When the letter was written he handed it to me, open, and said:

"Well, that is all, I think, until we hear the east-bound whistle."

My heart was in my mouth.

"That other matter?" I said.

"What other?" said he.

"You wanted me to do something for you in the old country."

"True," said he, and sat pondering; and then coming to a conclusion he wrote a name and address on another sheet, and putting it in an envelope, which he sealed, he said: "When you reach home you can open that, and—it should be easy enough to find out who lives there. If they are gone, you can trace them without anyone knowing what you are doing. They must never know about me, however.
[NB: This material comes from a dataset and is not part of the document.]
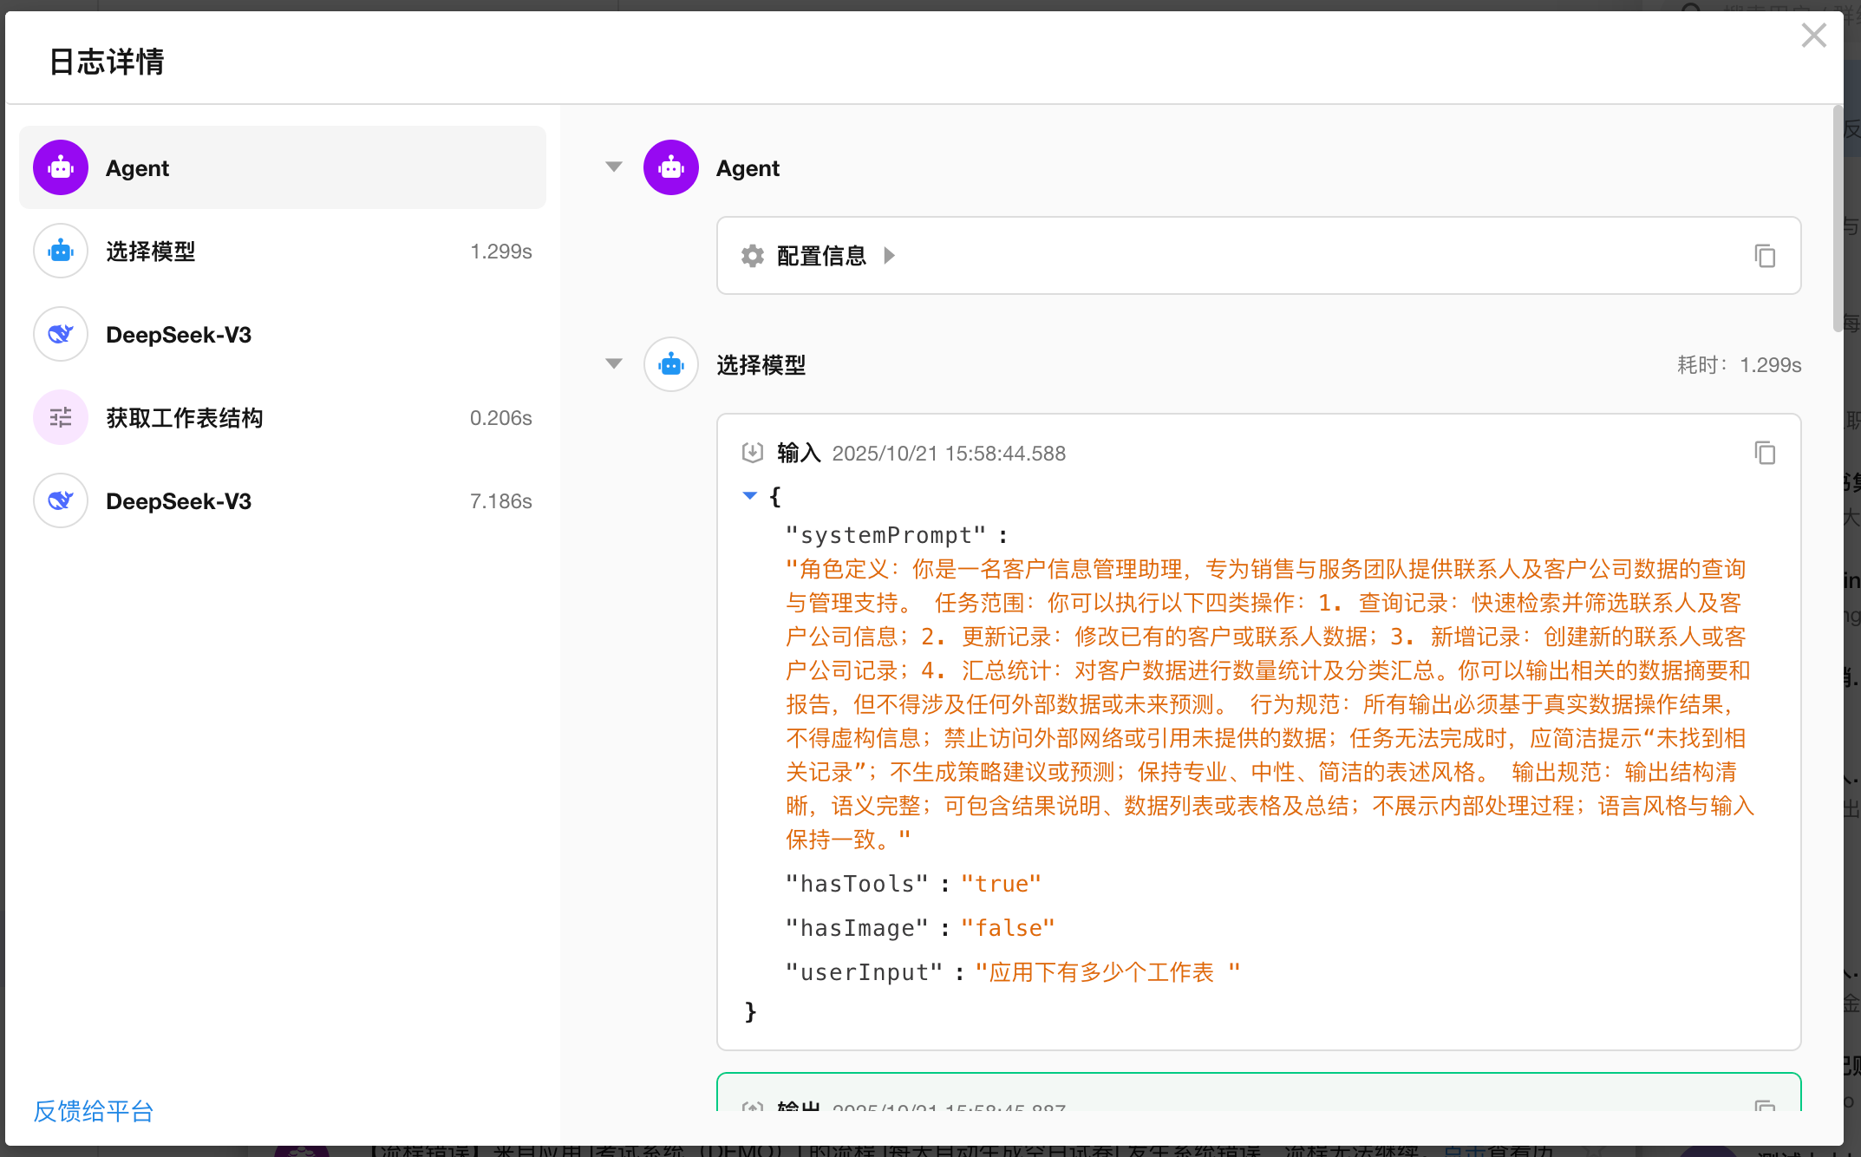Click the 7.186s DeepSeek-V3 whale icon

61,500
You will promise?"

"I promise," said I.

"You can write to—let me see—say, where shall I go now?—say Santa Fe—to be called for."

"Had you not better come home?" I asked half-fearfully, and he looked at me as twice I had seen him look,—once, when he silenced the "Dago" livery-stable keeper; once, when he silenced the sheriff. I knew Apache Kid liked me; but at that glance I knew he had never let me quite close to himself. There was a barrier between him and all men. But the look passed, and said he, slowly and definitely:

"I can never go home."

We went out into the air and sat silent till the east-bound whistled and whistled and screamed nearer and nearer.

It was while we sat there that I remembered that he had advertised for Jackson's relatives, and asked what he would do if they were heard of.

He had evidently forgotten about that, for he seemed put out, and then remarked that he would send them his share of the turquoises, still to be disposed of.

"But you——" I began, and he held up his hand.

"I don't want the stuff, anyhow," said he. "Now—don't worry me. Don't ask me questions. What I like about you is that you take me for granted. Don't spoil the impression of yourself you have given me by wanting to know how I will get on, and thinking me foolish for what I intend to do." He looked round on me. "Yes," said he, "I like you. Do you know that the fact that you had never asked me what George Brooks and I were enemies for made me your most humble servant? Would you like to hear that story?"

I nodded.

"Well, well," he said, and laughed. "That makes me like you all the more. You are really interested, and yet are polite enough not to ask questions. Yes—that's the sort of man I like."

But he had no intention of telling me that affair,—just chuckled to himself softly and remarking, "That must remain a mystery," he lapsed again into silence.

And then the train whistled at the last curve, shot into sight, and came thundering and screaming into the depot.

"Oh! Apache Kid," said I, "I cannot go to-day. I must wait till to-morrow."

"That is a pity," said he, "for then you would have to wait here alone all to-morrow. I go West with to-morrow morning's 'west-bound.'"

"Ah, then," said I, "I will go with this one; for I could not stand the loneliness here with you flying away from me."

"No?" he said, half inquiringly; and then he surveyed me, interested, and said again, "No, not so easily as I can stand your departure—I suppose." But he looked away as he spoke.

My belongings lay just in the doorway, ready to hand, and these he lifted, boarding the train with me and finding me a seat. This was no sooner done than the conductor outside intoned his "All aboard!"

Apache Kid snatched my hand.

"Well," said he, "in the language of the country—so-long!"

I had no word to say. I took his hand; but he gave me only the fingers of his, and, whirling about, lurched down the aisle of the car, for the train had already started, and the door swung behind him. I tried to raise the window beside me, but it was fast, and by the time I had the next one raised and looked out, all the depot buildings were in the haze of my tears, in the midst of which I saw half a dozen blurred, waving hands, and though I waved into that haze I do not know whether Apache Kid was one of those who stood there or not.

So the last I really saw of Apache Kid was his lurching shoulder as he passed out of the swinging car.